>> BEGIN Provided passage
Grandma’s rice is the only dish I remember my Grandma Bea ever making. She wasn’t cooking much by the time I was born, and as it was, she never learned to make the labor-intensive burekas, bulemas and boyos of her mother’s generation. That wasn’t her era. While her aunts gathered to spend their days making filo dough together, she went to college despite her father’s wishes and headed off to work as a school secretary. She wasn’t made to be a housewife.

But she fed us her signature dish without fail, preparing a pot of tangy, salty, soft rice every time the grandchildren came over. She usually burned the bottom.

It was a simple concoction — rice cooked in tomato paste and chicken broth. A version of Spanish rice, my mom called it, though I never saw anything like it in Spain. I would hunt for the gooey lumps of undissolved tomato, while the adults would vie for the crunchy burnt layer stuck to the pot.
>> END Provided passage
* [What the task asks] Print verbatim the part of the passage on Grandma's rice that opens with the words containing "But she fed" and closes with "burned the bottom.".
>> BEGIN Supplied material
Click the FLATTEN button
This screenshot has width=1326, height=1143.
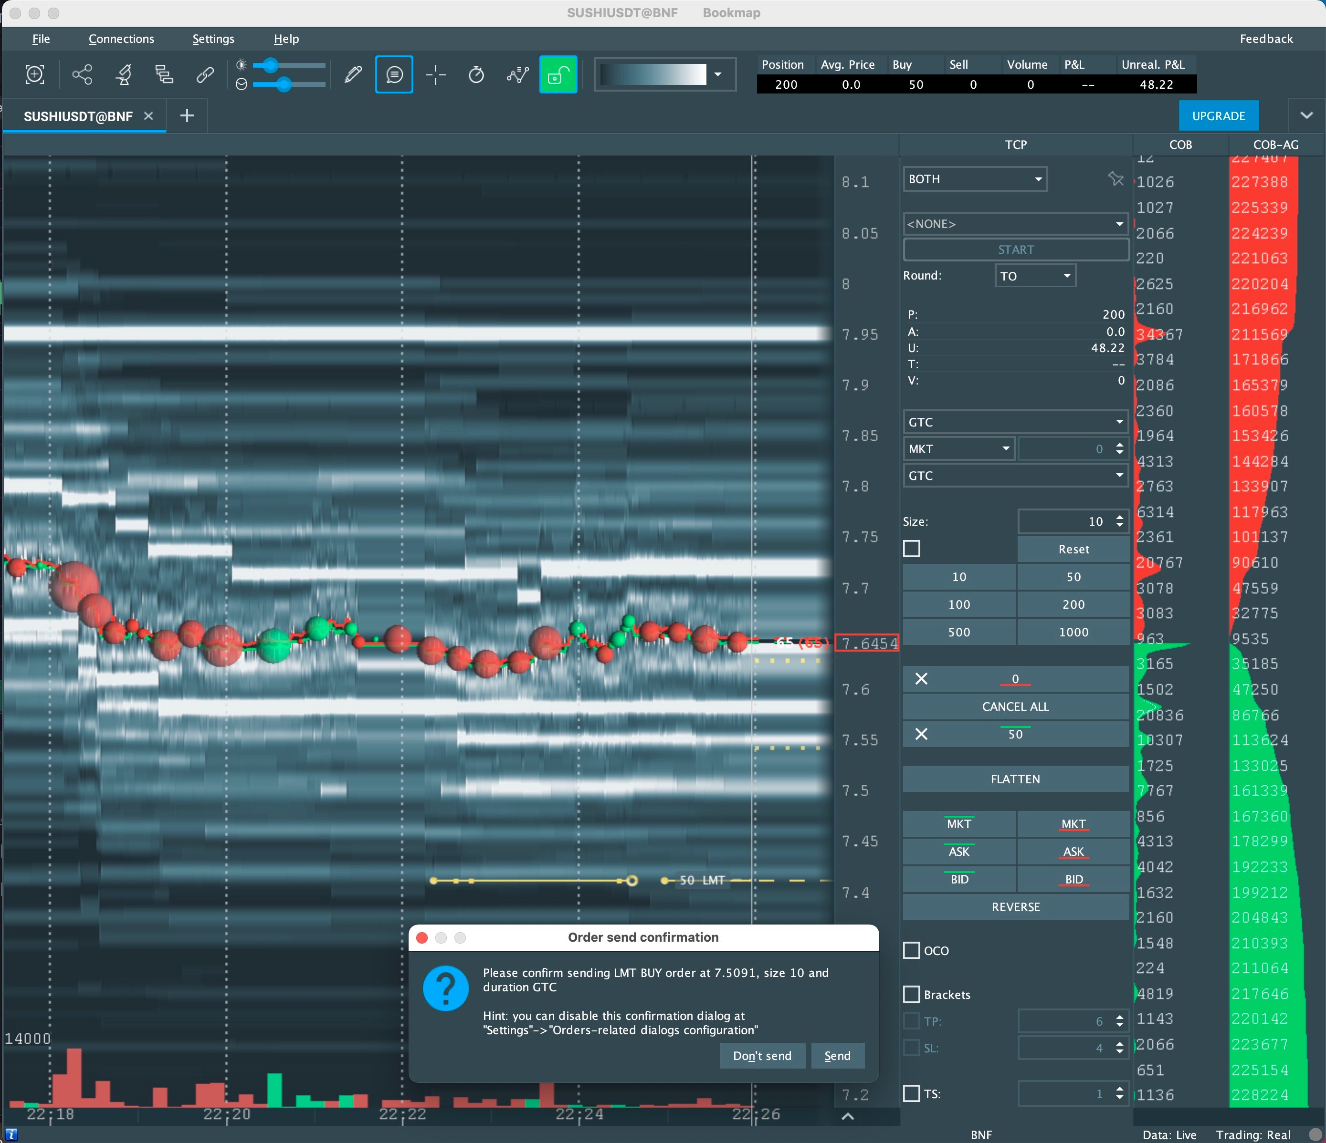[1015, 779]
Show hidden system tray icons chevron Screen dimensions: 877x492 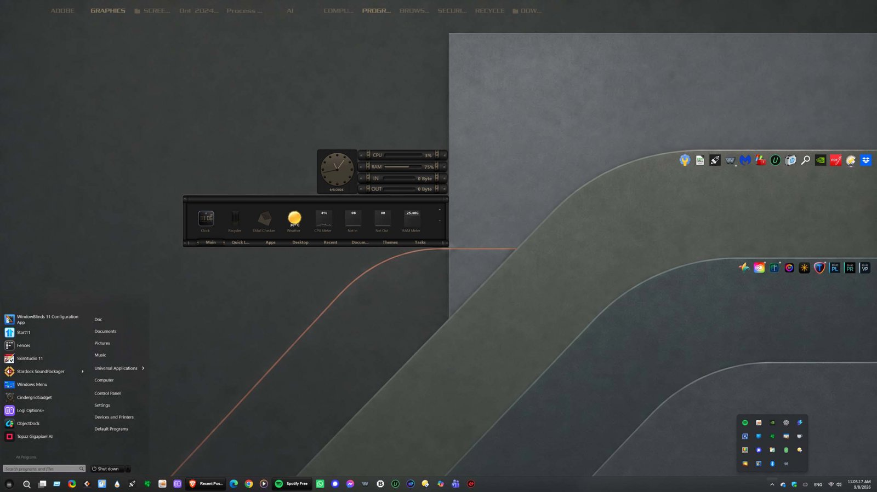coord(772,484)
>> END Supplied material
* [Response]
But she fed us her signature dish without fail, preparing a pot of tangy, salty, soft rice every time the grandchildren came over. She usually burned the bottom.